(TASK DIRECTIONS)
Take every line containing "will" from the material and copy it.
RECORDS SHOWN Block Start
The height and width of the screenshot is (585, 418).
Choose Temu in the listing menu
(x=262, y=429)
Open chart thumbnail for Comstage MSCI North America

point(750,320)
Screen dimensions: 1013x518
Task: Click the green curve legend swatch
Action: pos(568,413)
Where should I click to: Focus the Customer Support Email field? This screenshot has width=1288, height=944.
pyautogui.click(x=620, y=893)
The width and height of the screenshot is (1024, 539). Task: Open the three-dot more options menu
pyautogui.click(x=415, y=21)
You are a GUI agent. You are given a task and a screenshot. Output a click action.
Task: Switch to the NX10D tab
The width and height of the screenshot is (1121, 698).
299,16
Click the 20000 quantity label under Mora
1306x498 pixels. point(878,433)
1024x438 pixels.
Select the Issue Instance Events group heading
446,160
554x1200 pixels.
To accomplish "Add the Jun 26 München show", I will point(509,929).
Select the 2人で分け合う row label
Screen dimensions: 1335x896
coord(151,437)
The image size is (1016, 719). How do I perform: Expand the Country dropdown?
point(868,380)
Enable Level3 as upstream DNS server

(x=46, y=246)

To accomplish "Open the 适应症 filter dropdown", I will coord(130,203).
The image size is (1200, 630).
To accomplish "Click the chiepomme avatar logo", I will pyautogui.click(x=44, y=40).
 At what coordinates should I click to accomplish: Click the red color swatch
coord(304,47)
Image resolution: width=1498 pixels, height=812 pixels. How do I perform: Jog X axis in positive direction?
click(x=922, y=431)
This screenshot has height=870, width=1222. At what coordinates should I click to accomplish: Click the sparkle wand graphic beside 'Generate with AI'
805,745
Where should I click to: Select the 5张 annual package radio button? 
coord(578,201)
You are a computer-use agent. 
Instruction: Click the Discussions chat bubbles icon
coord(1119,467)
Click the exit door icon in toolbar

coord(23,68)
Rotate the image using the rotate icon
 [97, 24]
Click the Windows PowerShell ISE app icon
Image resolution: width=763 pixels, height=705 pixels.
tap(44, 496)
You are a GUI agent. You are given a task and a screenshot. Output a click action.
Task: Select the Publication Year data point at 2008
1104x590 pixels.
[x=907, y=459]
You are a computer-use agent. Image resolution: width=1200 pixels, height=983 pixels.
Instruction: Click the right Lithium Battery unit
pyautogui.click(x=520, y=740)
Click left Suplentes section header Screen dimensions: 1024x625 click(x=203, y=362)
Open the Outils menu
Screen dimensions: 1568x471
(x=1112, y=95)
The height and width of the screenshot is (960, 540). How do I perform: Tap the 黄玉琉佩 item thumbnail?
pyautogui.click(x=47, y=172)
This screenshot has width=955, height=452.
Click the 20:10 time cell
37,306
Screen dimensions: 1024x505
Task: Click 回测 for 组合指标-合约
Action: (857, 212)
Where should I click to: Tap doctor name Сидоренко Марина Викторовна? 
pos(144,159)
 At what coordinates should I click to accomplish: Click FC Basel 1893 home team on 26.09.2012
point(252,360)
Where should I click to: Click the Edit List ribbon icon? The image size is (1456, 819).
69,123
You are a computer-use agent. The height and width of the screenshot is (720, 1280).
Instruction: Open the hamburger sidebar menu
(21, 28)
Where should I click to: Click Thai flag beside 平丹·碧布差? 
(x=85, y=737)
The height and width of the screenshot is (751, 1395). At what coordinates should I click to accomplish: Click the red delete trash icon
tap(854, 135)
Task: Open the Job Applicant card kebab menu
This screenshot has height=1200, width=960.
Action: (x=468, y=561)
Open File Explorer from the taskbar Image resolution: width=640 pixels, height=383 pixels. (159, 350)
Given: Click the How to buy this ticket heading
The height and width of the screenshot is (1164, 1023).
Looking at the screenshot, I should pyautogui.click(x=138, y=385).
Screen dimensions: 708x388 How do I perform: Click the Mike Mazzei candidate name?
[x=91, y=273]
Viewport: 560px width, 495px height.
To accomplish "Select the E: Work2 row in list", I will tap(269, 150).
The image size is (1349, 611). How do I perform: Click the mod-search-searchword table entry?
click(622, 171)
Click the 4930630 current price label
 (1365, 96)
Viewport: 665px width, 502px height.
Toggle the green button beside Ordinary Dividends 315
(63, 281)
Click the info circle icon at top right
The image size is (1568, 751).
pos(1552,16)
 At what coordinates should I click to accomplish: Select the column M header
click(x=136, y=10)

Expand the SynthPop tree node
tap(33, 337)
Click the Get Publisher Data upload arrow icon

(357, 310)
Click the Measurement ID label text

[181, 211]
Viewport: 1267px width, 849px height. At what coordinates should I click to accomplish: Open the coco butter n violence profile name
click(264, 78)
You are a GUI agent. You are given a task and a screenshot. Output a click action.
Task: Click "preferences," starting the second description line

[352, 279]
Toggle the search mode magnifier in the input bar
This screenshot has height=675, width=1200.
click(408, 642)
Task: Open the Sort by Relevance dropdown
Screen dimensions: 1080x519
RECORDS SHOWN Block End
(SOLVED PROBLEM)
To accomplish "Add the Jun 26 München show", I will point(509,929).
To accomplish "Open the 适应症 filter dropdown", I will coord(130,203).
To accomplish "Click the chiepomme avatar logo", I will pyautogui.click(x=44, y=40).
To accomplish "Select the E: Work2 row in list", I will tap(269, 150).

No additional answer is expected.